• Assigned task: Retype the whole listing below precisely.

• Input records:

****************

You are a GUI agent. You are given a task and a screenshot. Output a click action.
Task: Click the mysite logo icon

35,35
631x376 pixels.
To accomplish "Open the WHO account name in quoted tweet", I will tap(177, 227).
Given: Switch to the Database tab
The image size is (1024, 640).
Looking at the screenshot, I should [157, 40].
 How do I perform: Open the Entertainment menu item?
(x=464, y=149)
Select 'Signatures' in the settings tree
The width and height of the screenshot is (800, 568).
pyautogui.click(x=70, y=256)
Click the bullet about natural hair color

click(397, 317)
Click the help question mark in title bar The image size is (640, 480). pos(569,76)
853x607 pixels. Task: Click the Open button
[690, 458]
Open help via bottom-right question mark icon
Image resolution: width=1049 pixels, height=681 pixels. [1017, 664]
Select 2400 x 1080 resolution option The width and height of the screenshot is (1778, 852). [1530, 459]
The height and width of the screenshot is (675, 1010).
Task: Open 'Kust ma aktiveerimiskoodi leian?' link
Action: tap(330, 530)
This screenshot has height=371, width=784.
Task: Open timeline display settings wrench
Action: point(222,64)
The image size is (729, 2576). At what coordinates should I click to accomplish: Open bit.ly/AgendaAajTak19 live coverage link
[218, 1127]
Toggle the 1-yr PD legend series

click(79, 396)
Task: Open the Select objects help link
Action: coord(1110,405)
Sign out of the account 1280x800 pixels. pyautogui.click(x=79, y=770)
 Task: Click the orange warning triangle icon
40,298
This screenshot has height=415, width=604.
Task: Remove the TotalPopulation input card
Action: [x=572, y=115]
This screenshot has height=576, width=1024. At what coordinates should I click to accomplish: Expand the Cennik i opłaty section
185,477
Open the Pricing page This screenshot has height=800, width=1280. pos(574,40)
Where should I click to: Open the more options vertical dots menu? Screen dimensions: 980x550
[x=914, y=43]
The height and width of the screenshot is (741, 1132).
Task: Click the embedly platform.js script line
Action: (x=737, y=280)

****************

• Task response:
You are a GUI agent. You are given a task and a screenshot. Output a click action.
Task: Click the mysite logo icon

35,35
631x376 pixels.
To accomplish "Open the WHO account name in quoted tweet", I will tap(177, 227).
Given: Switch to the Database tab
The image size is (1024, 640).
Looking at the screenshot, I should [157, 40].
 How do I perform: Open the Entertainment menu item?
(x=464, y=149)
Select 'Signatures' in the settings tree
The width and height of the screenshot is (800, 568).
pyautogui.click(x=70, y=256)
Click the bullet about natural hair color

click(397, 317)
Click the help question mark in title bar The image size is (640, 480). pos(569,76)
853x607 pixels. Task: Click the Open button
[690, 458]
Open help via bottom-right question mark icon
Image resolution: width=1049 pixels, height=681 pixels. [1017, 664]
Select 2400 x 1080 resolution option The width and height of the screenshot is (1778, 852). [1530, 459]
The height and width of the screenshot is (675, 1010).
Task: Open 'Kust ma aktiveerimiskoodi leian?' link
Action: tap(330, 530)
This screenshot has height=371, width=784.
Task: Open timeline display settings wrench
Action: point(222,64)
The image size is (729, 2576). At what coordinates should I click to accomplish: Open bit.ly/AgendaAajTak19 live coverage link
[218, 1127]
Toggle the 1-yr PD legend series

click(79, 396)
Task: Open the Select objects help link
Action: coord(1110,405)
Sign out of the account 1280x800 pixels. pyautogui.click(x=79, y=770)
 Task: Click the orange warning triangle icon
40,298
This screenshot has height=415, width=604.
Task: Remove the TotalPopulation input card
Action: [x=572, y=115]
This screenshot has height=576, width=1024. At what coordinates should I click to accomplish: Expand the Cennik i opłaty section
185,477
Open the Pricing page This screenshot has height=800, width=1280. pos(574,40)
Where should I click to: Open the more options vertical dots menu? Screen dimensions: 980x550
[x=914, y=43]
The height and width of the screenshot is (741, 1132).
Task: Click the embedly platform.js script line
Action: (x=737, y=280)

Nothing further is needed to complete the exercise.